At my daytime gig I have come into contact with two applications that really zooms.
One is Splunk and I'm sure the developers of that application drink awesome-sauce for breakfast. It is so awesome I won't even write more about it here because I just don't know what words to use. Suffice it to say that it is a log analysis tool that actually beats 'find, xargs, awk, grep' and all of those.
The other application I've came into contact with is OpenTSDB. OpenTSDB is a time series database, that means you put metrics into it that you want to plot over time. OpenTSDB uses hbase as a database. That is the Apache hadoop database.
OpenTSDB has a web front end for plotting the data points that uses gnuplot. It is rather simplistic as a web front but it is mostly bug free and despite a few little quirks it "just works" exactly like you want it to. It does one thing (send a query to OpenTSDB and plot a PNG-image) and it does it good.
We use OpenTSDB to monitor our servers and applications. We put numbers into it like, how much heap has the server, what is the number of busy threads, how many messages was put on the message queue, what was the response time for each web service call.
It is extremely helpful in monitoring and post-mortem analysis of application behaviour. I mean like, really useful. I can correlate exactly the number of packets the load balancer sends to a certain host at 5s intervals with the number of busy threads, the heap size, the cpu load and a load of application specific metrics extracted from the JVMs using JMX.
The JMX-collector, developed in house, is written by some pretty clever guys to be fast but you can also write one, it isn't that hard. Remember to do everything async. and use caching and you're good to go.
I just can not stress enough how incredibly useful OpenTSDB is for not only monitoring what happens now but what happened that sunday when a couple of servers want haywire and didn't respond. Given the precision of the correlation it is very easy to find the relevant log entries from the time stamps.

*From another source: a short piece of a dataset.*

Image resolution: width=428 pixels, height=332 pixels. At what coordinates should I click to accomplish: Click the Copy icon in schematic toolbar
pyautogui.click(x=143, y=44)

To put in to perspective how good opentsdb & hbase is. We dump I would say more than 1 metric/second (usually we poll a specific metric each 5 sec or so - depending on what it is).
From each server, and we have > 35 servers.
To a single opentsdb + hbase server.
And it just freaking works. I can actually see exactly what the heap size was for host X on christmas eve.
Just tonight I installed OpenTSDB on my local machine/server, I don't need it at home but just to pay tribute to it.